Your instructions — At the line with "has width=1080, height=1020.", start repeating the data, and continue line by line through the final line, exactly.

Listed entries —
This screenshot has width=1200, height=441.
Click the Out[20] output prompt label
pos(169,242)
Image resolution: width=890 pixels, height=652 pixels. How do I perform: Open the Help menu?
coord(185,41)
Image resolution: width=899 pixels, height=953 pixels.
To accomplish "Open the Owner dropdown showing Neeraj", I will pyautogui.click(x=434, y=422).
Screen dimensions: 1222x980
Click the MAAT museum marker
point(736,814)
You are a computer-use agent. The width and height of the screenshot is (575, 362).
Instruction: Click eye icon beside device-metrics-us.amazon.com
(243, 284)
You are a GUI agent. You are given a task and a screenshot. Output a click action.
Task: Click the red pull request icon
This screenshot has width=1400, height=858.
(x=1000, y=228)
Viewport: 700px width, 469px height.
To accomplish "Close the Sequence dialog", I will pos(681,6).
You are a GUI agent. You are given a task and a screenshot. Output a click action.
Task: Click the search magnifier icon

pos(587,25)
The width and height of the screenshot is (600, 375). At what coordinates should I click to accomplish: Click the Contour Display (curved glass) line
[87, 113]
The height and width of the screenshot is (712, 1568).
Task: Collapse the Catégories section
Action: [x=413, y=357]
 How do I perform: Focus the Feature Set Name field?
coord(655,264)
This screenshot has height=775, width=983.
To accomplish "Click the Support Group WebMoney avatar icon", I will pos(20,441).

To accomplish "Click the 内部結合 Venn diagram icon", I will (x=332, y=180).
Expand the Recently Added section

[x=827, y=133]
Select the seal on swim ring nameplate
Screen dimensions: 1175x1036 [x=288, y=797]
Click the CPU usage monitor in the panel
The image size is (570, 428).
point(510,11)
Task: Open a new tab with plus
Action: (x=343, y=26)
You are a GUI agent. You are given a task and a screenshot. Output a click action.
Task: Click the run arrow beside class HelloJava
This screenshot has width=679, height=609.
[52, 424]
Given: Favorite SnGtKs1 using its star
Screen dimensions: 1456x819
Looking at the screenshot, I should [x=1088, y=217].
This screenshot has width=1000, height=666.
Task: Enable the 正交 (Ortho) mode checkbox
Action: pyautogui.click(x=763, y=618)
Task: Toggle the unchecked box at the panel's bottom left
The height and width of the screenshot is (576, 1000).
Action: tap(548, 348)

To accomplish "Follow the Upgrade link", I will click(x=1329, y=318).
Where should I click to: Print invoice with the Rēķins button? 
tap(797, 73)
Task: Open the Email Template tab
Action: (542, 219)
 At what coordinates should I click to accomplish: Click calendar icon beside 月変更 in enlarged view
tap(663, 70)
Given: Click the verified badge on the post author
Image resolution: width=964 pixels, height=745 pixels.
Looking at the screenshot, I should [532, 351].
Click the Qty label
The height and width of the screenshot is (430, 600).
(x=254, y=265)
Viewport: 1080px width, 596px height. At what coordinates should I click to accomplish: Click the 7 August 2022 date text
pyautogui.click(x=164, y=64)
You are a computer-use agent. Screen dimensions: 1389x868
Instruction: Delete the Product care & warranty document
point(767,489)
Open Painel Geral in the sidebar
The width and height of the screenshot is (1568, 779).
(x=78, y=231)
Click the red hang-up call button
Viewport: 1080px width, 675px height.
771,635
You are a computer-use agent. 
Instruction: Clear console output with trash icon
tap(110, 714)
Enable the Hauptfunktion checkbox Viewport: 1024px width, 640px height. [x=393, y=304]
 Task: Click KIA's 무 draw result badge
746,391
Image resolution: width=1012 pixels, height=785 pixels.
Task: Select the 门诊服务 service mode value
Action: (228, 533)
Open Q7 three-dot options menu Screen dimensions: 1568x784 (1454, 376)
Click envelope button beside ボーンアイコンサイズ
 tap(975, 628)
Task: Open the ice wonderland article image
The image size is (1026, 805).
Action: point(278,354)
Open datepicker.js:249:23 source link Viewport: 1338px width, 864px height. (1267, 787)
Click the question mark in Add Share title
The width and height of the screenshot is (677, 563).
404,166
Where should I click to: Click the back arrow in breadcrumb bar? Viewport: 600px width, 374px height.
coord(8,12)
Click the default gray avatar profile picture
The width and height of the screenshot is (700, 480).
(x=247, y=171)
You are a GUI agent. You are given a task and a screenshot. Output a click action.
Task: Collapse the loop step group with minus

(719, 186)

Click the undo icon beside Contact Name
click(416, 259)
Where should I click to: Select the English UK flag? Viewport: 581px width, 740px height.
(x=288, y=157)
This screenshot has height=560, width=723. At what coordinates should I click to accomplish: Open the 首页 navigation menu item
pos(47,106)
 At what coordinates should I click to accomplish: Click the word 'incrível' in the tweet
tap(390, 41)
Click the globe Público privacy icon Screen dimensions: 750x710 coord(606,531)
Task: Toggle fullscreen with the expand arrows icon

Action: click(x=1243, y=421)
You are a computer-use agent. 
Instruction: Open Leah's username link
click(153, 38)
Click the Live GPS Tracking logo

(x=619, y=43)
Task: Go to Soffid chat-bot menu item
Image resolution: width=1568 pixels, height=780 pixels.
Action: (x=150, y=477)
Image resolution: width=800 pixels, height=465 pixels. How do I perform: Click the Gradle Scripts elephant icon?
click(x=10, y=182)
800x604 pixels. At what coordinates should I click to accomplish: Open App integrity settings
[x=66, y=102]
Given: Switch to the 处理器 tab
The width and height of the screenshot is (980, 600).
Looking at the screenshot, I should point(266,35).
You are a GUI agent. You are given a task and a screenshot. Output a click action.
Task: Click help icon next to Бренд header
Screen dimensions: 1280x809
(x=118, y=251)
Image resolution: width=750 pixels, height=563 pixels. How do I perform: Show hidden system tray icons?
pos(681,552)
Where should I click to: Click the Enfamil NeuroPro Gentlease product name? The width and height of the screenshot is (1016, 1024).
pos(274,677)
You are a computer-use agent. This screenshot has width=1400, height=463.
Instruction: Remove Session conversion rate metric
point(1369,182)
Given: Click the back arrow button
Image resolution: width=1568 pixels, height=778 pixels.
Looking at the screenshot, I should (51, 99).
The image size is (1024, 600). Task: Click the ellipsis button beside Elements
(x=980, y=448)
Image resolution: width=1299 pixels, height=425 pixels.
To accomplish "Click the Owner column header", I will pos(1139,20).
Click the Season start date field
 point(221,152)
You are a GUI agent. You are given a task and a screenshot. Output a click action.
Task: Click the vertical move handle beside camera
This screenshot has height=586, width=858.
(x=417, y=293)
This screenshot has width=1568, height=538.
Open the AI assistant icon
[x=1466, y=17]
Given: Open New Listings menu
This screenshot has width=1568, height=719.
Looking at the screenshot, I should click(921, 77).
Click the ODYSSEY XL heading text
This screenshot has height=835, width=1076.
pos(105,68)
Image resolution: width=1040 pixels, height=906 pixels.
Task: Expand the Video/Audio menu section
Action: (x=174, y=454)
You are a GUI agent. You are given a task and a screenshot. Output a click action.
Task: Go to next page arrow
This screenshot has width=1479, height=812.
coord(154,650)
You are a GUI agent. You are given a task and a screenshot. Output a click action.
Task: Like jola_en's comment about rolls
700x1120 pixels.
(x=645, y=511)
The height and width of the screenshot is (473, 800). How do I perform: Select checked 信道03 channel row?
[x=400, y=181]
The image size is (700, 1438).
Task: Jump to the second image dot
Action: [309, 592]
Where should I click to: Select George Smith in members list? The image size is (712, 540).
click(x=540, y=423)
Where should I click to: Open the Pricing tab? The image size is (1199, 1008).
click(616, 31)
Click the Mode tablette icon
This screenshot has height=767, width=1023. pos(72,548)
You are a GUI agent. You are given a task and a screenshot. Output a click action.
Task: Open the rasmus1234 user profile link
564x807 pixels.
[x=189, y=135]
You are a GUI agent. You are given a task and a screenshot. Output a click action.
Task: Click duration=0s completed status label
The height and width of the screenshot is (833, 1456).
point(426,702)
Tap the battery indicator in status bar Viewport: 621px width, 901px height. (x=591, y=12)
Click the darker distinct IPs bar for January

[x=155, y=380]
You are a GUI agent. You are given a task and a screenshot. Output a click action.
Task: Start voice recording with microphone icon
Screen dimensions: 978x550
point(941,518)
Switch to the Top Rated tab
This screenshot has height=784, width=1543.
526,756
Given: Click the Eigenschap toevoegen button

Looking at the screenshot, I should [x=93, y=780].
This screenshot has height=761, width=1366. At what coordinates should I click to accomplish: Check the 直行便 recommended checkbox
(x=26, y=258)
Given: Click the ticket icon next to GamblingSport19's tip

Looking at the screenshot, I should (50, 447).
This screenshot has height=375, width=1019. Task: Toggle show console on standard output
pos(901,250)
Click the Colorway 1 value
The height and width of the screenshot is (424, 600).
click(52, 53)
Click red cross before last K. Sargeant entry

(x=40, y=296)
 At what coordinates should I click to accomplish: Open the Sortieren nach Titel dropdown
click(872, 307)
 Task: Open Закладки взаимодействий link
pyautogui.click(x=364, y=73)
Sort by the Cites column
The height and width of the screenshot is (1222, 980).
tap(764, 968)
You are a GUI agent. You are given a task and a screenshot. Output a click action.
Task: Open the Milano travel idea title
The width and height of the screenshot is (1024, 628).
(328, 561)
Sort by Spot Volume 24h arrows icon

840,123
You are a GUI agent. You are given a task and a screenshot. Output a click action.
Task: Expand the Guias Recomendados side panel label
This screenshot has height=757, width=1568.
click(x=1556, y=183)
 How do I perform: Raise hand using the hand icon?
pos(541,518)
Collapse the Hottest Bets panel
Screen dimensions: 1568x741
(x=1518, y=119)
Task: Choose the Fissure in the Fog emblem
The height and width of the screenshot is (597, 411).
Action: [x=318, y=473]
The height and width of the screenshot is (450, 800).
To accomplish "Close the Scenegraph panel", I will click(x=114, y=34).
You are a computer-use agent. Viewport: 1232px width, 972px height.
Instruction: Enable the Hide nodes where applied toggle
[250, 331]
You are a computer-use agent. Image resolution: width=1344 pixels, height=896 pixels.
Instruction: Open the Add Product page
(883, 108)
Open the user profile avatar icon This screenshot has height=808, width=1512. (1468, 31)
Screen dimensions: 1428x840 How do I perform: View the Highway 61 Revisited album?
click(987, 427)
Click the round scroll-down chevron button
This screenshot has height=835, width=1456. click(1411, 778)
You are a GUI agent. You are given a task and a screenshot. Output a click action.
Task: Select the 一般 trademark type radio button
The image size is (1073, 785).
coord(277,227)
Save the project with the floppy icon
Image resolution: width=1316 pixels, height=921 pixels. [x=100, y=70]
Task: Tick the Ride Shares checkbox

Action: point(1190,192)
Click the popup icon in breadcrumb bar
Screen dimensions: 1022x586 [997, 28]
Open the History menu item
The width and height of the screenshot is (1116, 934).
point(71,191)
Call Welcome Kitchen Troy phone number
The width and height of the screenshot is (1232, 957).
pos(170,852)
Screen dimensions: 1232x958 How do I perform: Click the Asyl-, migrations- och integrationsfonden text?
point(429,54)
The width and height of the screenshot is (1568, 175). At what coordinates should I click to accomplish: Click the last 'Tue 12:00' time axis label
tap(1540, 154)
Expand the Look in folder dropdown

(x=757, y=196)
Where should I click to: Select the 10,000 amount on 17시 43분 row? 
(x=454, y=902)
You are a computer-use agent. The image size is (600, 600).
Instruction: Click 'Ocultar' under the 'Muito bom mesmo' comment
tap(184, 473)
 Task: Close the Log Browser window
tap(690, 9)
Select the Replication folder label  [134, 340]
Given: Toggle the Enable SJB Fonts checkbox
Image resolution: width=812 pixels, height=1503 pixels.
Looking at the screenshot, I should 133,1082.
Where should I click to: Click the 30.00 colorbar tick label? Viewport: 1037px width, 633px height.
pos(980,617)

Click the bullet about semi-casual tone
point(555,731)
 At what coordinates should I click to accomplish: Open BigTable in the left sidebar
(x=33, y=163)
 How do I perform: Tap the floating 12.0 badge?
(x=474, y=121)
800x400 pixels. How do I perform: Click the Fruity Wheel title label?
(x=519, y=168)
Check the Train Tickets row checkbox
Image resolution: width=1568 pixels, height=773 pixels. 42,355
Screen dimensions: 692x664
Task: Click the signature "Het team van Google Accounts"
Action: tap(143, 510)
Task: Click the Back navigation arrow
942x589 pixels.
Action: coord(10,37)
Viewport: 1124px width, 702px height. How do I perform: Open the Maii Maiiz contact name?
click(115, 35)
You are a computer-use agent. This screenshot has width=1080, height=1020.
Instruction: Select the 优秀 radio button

Expected answer —
You are a computer-use agent. This screenshot has width=1080, height=1020.
Instruction: Select the 优秀 radio button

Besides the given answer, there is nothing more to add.